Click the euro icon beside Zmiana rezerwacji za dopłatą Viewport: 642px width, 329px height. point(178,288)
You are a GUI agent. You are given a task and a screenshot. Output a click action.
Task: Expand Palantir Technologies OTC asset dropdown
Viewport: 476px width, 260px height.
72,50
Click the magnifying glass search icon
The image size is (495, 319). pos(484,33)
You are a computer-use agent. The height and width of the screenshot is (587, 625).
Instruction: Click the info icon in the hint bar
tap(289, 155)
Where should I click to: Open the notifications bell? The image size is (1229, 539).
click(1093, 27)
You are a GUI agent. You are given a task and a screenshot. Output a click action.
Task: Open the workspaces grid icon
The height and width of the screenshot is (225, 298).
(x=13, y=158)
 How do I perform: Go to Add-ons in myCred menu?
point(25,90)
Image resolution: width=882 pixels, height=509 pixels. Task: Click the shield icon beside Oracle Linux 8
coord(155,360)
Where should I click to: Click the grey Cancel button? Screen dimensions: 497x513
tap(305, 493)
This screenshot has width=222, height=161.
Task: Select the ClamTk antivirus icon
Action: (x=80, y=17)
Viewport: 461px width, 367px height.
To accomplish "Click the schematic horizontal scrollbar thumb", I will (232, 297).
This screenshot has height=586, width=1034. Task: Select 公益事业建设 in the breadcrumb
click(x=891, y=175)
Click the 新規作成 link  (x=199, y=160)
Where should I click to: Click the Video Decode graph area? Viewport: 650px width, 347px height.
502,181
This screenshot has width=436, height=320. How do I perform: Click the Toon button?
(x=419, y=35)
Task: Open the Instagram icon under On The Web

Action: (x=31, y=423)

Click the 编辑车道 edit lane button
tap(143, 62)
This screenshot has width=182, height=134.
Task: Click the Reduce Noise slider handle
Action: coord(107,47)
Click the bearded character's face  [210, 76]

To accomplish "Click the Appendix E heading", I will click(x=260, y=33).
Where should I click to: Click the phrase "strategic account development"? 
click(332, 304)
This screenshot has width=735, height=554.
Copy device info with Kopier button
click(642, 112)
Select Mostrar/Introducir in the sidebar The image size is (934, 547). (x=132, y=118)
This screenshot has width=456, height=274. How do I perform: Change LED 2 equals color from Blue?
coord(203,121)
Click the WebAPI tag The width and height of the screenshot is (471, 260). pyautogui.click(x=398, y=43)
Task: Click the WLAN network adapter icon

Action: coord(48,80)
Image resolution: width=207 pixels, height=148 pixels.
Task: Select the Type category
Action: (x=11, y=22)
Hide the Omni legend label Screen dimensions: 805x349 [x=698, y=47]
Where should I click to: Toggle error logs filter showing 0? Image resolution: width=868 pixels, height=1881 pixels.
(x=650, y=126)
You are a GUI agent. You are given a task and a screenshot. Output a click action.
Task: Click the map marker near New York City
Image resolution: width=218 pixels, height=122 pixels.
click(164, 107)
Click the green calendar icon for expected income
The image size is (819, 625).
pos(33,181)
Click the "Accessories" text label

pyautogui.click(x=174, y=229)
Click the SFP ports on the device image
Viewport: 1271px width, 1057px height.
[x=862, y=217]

== Exercise requirements ==
Find the string "will" in the listing and copy every line in which it occurs.

== Task result ==
To accomplish "Click the schematic horizontal scrollbar thumb", I will (232, 297).
To accomplish "Click the Appendix E heading", I will click(x=260, y=33).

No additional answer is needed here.